Trecho do texto -
#  > Telecomunicações >  > FIBERHOME >  >  Onu easy4Link perdando vlan

## zvz

Estou tendo dificuldades com este modelo em especifico (Easy4Link). após quedas de energia e clientes que desligam elas voltam sem as vlans. tenho que voltar a fazer o processo de liberação somente da vlan. Obs: minhas placas estão na versão rp1000. e so problema começou após esta atualização da placa pois estava tento processamento alto na olt.

----------


## avatar52

Essas ONUs baratas e vagabundas não se dão bem com compilações RP1000. Somente RP0700. Deveria ter se certificado disso antes de atualizar.

Tarefas do exercício -
**a.** No tópico sobre a ONU Easy4Link, em que versão estão as placas de quem abriu a discussão?
**b.** Reproduza sem alterações o trecho do tópico sobre a ONU Easy4Link que começa em "## avatar52" e termina em "antes de atualizar.".
**c.** Dê continuidade ao tópico do fórum sobre a ONU Easy4Link a partir do ponto em que ele para.
Os dados a seguir não têm relação com o tópico sobre a ONU Easy4Link.

Dados fornecidos -
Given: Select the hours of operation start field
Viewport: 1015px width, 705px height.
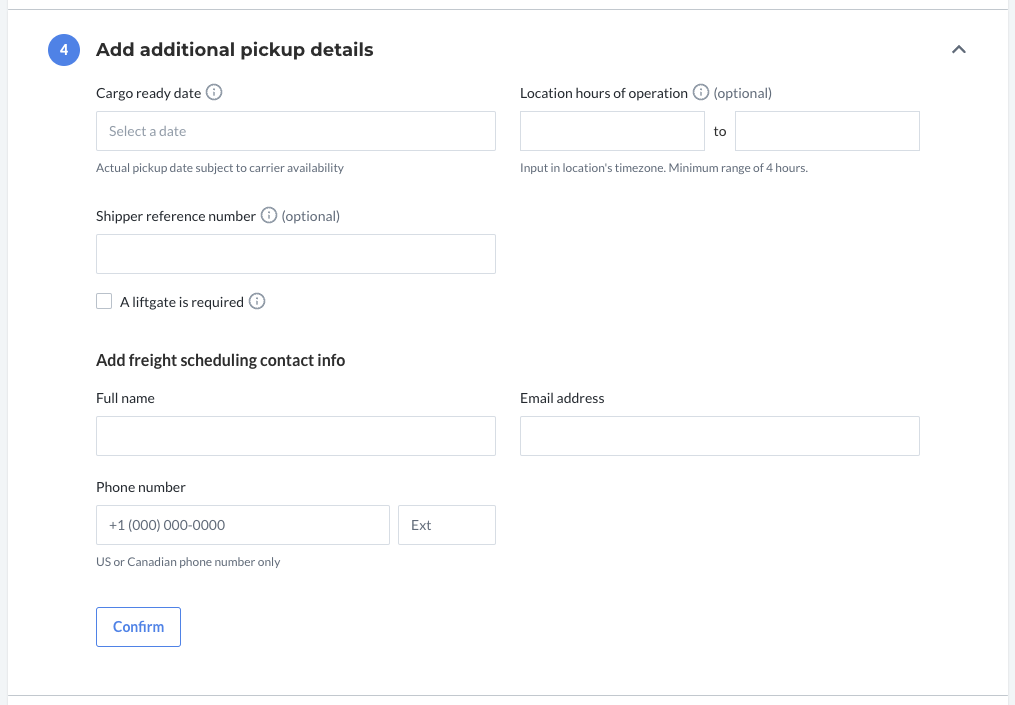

Respostas do exercício -
**a.** Na versão RP1000.

**b.**
## avatar52

Essas ONUs baratas e vagabundas não se dão bem com compilações RP1000. Somente RP0700. Deveria ter se certificado disso antes de atualizar.

**c.**
----------


## jcmaster85

> Estou tendo dificuldades com este modelo em especifico (Easy4Link). após quedas de energia e clientes que desligam elas voltam sem as vlans. tenho que voltar a fazer o processo de liberação somente da vlan. Obs: minhas placas estão na versão rp1000. e so problema começou após esta atualização da placa pois estava tento processamento alto na olt.


Boa noite amigo, qual procedimento fez pra OLT aceitar ONUs que não são fiberhome na rp1000 ja que o comando gponlinecard na funciona nessa versão, teve alguma configuraçao especial ou somente atualizou e funcionou, se sim de qual data é a versao do firmwire rp1000? Se puder repassar agradeço.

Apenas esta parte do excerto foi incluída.